A y regarder de plus près, sa relation avec la Wyverne ne faisait que l'avilir chaque nuit davantage. Que restera-t-il de lui, Kanon se le demande... d'eux, il n'en parle même pas !... Rhadamanthys prend tout et ne laisse rien. Pas même l'ombre d'un vestige. Il pille Kanon comme on profane un tombeau sacré. Prendre, il ne sait que prendre. Kanon se sent dépouillé pour mieux se parer des oripeaux de grandeur, d'une gloire passée, fanée, flétrie. Le Dragon le plus jeune ne sait plus désormais qu'étancher la soif du plus puissant des deux.


Un doux ronronnement voisin chasse ces pensées morbides. Il vient feuler l'instant d'après, dressé pour mieux recommencer la joute. Et ils ne feront que cela : s'aimer. D'une triste façon, certes, mais s'aimer !... et les dieux n'y changeront rien, quand bien même ils se ligueront tous avec, pour bannière, cette hystérie qui s'est emparée, en moins d'une demi-seconde, de deux dragons fous.

Une fois la nuit épuisée, la Wyverne retournera auprès de ses pairs et de son maître. Pour servir. Pour combattre, sans arrière-pensée, aucune. C'est en cela que l'on distingue un bon soldat, à sa dévotion exclusive pour un maître injuste. Si Hadès demandait à Rhadamanthys la tête de Kanon, l'Anglais la lui couperait sans l'ombre d'une hésitation et la ferait porter sur un plateau, sans procession ni sanglots déplacés. Servir Hadès, par Athéna, c'est ce que ce Juge fait de mieux, ce pour quoi il est taillé, la raison qui meut autant de muscles !...
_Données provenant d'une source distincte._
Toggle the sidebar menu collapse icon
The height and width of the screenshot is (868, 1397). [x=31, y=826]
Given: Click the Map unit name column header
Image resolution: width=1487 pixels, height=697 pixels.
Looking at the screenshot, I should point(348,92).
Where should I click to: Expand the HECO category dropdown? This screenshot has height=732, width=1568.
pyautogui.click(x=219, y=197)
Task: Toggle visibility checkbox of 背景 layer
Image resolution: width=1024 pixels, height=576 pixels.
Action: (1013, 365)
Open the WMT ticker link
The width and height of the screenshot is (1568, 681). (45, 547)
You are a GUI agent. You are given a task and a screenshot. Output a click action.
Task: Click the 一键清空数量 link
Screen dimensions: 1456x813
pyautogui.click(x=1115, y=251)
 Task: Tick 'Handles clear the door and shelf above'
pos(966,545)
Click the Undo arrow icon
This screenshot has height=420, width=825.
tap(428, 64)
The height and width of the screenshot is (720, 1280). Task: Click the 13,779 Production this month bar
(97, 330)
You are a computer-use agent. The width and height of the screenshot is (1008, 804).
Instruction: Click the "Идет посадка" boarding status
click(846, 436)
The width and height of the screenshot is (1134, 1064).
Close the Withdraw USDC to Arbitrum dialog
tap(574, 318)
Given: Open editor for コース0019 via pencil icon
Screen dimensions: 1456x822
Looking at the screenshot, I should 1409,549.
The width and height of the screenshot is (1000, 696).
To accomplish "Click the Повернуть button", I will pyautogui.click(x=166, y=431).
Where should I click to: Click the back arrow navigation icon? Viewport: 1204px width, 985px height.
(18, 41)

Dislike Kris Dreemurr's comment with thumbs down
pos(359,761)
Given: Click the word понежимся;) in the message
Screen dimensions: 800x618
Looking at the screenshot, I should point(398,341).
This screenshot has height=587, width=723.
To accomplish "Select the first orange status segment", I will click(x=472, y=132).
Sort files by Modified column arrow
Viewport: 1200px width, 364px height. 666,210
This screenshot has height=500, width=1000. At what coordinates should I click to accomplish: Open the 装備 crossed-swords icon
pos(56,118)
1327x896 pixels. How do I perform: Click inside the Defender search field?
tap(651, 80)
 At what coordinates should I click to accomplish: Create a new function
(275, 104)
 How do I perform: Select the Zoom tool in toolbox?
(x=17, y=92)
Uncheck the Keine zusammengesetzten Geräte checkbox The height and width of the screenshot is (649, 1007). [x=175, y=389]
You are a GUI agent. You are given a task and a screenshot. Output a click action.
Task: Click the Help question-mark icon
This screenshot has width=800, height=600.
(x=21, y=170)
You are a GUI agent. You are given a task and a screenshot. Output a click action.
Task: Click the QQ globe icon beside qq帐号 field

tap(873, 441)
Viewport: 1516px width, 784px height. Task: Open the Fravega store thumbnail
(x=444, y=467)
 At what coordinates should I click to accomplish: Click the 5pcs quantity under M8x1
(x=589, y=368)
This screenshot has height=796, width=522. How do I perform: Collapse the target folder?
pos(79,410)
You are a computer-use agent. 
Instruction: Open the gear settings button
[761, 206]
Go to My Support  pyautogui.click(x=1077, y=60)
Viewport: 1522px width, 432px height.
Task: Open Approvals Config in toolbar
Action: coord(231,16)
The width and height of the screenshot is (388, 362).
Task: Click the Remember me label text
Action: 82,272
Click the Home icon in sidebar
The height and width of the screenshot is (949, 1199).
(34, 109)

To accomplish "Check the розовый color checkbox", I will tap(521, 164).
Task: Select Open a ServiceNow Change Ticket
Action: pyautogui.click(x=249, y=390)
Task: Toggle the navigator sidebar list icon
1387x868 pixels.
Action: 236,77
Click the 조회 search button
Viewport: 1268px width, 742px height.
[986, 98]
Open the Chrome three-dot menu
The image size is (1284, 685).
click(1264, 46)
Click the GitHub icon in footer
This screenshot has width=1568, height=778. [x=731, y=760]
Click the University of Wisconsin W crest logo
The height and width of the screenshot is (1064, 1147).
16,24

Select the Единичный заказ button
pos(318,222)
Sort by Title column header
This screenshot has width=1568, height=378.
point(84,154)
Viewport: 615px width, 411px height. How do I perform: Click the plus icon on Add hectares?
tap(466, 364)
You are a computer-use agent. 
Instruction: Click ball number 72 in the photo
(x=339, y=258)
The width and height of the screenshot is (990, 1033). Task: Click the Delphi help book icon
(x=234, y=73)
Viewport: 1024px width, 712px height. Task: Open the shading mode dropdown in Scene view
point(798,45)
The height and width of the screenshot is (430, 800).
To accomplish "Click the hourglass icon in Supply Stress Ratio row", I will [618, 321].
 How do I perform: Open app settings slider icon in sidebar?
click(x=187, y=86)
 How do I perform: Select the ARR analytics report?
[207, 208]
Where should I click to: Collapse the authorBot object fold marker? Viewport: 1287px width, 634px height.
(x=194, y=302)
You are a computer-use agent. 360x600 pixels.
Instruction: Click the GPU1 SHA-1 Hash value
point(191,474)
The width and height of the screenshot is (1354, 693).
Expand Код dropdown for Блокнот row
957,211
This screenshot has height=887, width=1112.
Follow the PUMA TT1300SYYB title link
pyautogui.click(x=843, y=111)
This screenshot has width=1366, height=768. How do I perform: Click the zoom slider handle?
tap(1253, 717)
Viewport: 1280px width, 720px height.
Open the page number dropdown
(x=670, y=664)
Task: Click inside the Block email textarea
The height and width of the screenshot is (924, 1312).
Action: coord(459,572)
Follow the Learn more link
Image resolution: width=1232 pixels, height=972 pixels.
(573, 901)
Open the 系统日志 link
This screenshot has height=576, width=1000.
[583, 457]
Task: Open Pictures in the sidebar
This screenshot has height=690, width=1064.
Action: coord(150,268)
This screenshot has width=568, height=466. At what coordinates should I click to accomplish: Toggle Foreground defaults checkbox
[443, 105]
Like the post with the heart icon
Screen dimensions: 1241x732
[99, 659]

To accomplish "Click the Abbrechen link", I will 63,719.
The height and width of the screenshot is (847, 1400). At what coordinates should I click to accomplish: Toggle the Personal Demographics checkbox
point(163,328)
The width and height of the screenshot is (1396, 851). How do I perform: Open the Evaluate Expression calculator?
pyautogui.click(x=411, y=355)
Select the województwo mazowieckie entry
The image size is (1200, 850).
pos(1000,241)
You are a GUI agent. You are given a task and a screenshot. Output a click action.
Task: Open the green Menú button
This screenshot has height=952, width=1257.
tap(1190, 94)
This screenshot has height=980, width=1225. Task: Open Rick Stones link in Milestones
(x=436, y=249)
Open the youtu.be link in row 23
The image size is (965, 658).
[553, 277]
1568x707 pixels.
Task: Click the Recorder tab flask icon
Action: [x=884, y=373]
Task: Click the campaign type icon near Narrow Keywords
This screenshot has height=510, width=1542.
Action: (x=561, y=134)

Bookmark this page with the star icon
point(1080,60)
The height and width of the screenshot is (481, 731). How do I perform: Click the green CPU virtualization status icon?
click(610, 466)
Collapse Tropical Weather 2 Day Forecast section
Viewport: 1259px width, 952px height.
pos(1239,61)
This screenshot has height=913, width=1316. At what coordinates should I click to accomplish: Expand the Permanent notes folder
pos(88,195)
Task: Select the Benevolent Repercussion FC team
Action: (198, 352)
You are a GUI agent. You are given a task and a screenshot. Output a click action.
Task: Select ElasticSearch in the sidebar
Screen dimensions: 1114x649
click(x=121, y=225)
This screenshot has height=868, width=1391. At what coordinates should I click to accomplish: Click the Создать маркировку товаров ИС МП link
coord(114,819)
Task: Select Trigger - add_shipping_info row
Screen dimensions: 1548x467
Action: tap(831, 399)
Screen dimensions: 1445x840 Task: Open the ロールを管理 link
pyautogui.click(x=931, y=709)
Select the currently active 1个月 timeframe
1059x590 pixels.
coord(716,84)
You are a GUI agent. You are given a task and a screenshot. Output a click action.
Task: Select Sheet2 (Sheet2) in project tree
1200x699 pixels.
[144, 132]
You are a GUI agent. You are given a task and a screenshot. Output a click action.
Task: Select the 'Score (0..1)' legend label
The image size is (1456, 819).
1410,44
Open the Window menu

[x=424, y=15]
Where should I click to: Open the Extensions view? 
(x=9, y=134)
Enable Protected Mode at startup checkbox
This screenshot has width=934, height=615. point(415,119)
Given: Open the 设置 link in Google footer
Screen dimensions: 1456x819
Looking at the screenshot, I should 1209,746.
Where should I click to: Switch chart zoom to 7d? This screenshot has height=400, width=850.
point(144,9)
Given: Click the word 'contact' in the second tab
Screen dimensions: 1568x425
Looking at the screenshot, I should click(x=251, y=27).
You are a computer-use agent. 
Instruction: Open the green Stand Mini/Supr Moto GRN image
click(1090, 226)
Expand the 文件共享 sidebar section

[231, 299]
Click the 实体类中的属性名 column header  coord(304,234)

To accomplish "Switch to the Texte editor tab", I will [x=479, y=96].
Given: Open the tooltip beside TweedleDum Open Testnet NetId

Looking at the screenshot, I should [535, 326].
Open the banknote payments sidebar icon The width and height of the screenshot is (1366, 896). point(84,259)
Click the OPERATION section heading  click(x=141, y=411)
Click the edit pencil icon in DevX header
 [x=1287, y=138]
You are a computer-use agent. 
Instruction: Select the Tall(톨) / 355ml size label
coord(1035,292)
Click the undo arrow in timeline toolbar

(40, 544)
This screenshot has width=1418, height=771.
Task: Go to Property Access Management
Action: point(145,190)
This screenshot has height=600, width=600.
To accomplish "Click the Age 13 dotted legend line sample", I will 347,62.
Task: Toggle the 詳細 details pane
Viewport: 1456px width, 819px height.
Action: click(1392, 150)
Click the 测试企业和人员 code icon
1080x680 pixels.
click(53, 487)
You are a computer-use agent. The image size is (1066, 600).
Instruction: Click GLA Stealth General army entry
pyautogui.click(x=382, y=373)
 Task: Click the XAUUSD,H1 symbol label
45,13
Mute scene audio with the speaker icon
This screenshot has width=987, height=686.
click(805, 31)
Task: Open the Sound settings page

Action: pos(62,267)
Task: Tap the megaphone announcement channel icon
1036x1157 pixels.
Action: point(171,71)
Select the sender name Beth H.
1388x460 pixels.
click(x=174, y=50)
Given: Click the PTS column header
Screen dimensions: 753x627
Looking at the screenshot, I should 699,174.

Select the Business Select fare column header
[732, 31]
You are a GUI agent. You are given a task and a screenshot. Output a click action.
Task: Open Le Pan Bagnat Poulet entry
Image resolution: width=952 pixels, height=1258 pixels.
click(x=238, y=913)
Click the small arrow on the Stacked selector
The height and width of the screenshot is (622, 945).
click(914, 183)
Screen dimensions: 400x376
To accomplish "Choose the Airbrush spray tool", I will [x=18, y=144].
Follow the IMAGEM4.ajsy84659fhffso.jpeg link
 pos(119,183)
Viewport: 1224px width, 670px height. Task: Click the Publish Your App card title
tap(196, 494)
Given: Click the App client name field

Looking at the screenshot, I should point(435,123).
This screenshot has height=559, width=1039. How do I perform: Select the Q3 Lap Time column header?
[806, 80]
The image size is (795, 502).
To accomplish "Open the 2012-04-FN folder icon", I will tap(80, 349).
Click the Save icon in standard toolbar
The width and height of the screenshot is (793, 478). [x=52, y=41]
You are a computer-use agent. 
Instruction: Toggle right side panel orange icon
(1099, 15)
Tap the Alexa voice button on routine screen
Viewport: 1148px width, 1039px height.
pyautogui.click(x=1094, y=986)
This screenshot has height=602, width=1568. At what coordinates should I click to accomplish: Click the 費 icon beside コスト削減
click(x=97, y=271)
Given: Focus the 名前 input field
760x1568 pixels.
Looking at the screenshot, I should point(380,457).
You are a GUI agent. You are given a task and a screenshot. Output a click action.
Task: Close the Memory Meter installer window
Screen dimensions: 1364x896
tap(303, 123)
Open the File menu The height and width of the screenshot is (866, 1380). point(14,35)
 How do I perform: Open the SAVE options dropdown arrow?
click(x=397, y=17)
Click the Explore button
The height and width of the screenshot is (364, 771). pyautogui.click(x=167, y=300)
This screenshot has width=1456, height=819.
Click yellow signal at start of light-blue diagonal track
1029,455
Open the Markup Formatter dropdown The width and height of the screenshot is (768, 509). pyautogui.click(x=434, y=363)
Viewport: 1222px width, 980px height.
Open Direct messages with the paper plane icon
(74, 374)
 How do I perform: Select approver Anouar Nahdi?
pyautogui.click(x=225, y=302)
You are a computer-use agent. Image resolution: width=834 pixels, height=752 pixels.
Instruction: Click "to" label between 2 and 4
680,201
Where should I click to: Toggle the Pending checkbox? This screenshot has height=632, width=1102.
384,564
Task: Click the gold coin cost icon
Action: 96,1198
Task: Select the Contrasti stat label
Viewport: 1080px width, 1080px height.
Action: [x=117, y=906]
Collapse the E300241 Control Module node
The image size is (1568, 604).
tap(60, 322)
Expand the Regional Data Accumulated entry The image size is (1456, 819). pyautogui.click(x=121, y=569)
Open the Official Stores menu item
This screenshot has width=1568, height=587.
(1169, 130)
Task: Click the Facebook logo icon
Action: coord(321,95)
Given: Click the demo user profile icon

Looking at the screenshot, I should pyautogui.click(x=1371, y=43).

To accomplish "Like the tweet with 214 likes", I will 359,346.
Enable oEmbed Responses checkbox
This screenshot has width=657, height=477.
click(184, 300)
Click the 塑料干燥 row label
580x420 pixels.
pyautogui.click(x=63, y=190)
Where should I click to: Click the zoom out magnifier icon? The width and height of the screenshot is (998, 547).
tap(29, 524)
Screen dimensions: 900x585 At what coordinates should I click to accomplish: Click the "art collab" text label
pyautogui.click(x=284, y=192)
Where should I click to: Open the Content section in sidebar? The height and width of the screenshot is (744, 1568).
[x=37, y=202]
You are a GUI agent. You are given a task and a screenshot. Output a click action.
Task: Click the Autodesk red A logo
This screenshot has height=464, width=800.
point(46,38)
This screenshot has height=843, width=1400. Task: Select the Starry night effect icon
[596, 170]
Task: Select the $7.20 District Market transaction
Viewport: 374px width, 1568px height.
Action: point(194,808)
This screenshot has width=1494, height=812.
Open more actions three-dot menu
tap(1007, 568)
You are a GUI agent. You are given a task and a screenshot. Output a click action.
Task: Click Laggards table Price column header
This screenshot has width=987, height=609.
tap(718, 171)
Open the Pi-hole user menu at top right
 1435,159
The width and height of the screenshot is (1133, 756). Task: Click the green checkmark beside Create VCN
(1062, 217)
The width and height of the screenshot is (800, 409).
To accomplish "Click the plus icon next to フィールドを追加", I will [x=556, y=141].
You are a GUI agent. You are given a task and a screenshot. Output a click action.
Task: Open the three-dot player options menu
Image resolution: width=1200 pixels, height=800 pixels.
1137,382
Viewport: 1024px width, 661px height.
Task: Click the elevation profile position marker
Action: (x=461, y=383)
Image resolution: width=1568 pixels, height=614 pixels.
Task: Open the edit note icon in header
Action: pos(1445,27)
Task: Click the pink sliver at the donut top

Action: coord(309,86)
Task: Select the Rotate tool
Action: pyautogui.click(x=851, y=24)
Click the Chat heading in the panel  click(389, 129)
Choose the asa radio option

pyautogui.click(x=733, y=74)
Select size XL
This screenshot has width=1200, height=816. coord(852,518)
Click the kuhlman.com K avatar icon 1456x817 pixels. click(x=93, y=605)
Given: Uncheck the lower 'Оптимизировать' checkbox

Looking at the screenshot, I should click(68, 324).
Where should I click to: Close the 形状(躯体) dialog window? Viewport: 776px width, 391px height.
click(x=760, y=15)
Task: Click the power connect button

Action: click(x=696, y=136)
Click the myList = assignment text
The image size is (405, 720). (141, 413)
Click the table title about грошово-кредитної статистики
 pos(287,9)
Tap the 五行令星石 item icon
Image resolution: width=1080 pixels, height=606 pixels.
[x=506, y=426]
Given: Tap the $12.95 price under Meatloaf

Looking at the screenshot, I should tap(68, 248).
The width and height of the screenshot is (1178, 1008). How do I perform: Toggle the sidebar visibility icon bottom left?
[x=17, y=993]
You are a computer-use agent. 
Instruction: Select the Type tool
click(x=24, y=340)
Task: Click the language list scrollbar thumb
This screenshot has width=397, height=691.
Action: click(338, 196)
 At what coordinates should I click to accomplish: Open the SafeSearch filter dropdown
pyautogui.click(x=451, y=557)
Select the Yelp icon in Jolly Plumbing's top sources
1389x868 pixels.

Il existe, aux yeux de Kanon, une ombre monumentale au tableau ; une ombre plus immense encore que le goût immodéré du Juge pour le scotch et le tabac, plus vicelarde encore que de servir un maître dépravé. Une ombre qui porte des jupes. Une joueuse de harpe qui, semble-t-il, ensorcelle encore aujourd'hui l'âme scellée de la Wyverne. Contre ce lien indéfectible et durable, taillé dans un sang rocheux depuis une éternité, depuis que les Juges dominent sur les Enfers, Kanon ne peut rien. Et c'est avec la rage au ventre qu'il se doit de le reconnaître et de l'admettre. Son amant de nuit retournera immanquablement à son domaine de jour où il appliquera à la lettre les ordres devenus soupirs de sa maîtresse de toujours. C'est ainsi... et les larmes couvrant les cris de Kanon n'y pourront rien. Ce destin-là, nul dragon n'est en mesure de pouvoir le contrôler. Jamais. A quoi bon supplier dans ces conditions ?... à quoi bon vouloir prolonger des moments qui prendront fin tôt ou tard ?...

Kanon pansera ses plaies et bosses, yeux rougis d'amertume, tandis que Rhadamanthys tombera sous le regard de fer d'une femme faite démon.